WORK TASK A: Edit the passage on Jenner's cowpox experiment: give it again from "Is it therefore" to "its ethical dimensions.", with "review" replaced by "assessment".
WORK TASK B: In the passage on Jenner's cowpox experiment, what is the technique that uses fluid from smallpox vesicles called?
==== PROVIDED PASSAGE ====
Is it therefore possible, more than 200 years later, to assess this claim and the ethical standard of Jenner's work in its historical context? This paper looks at a (hypothetical) review of Jenner's experiment and discusses its ethical dimensions.
THE BERKELEY LOCAL RESEARCH ETHICS COMMITTEE 1795
DRAMATIS PERSONAE
Chairman of the Berkeley REC
The rector of Berkeley
Zebediah Cowstock, a local farmer
Mr John Moore
Archibald Turner, the town apothecary
Dr Reginald Arbuthnot, a local doctor
Lady Sarah Wright
Dr Edward Jenner
CHAIRMAN
"Members, thank you for attending. Dr Jenner has kindly agreed to attend and discuss his application."
EDWARD JENNER
"Mr Chairman, my work is designed to explore how we might prevent people contracting smallpox, and I believe cowpox, a disease in our countryside, may hold the answer. What I have suggested in my application may seem dangerous but I would propose it is no more than an improvement of current preventive measures based on our modern experimental methods. Let me place my work in context. Smallpox is a serious threat to our community and our current methods for prevention carry significant risk of death and disfigurement. This technique is called "variolation" and uses fluid from smallpox vesicles. I believe that fluid from cowpox vesicles could protect more safely and that there are persuasive theoretical reasons to believe inoculation for the cowpox will be of greater benefit than current variolation. My modification to this technique is based on a long history of country folklore, supported by my own observations.
==== GIVEN MATERIAL ====
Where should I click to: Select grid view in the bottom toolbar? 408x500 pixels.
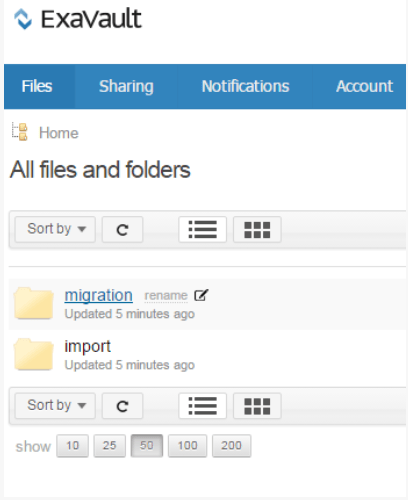pyautogui.click(x=257, y=406)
====
WRITTEN REPLY A:
Is it therefore possible, more than 200 years later, to assess this claim and the ethical standard of Jenner's work in its historical context? This paper looks at a (hypothetical) assessment of Jenner's experiment and discusses its ethical dimensions.

WRITTEN REPLY B: Variolation.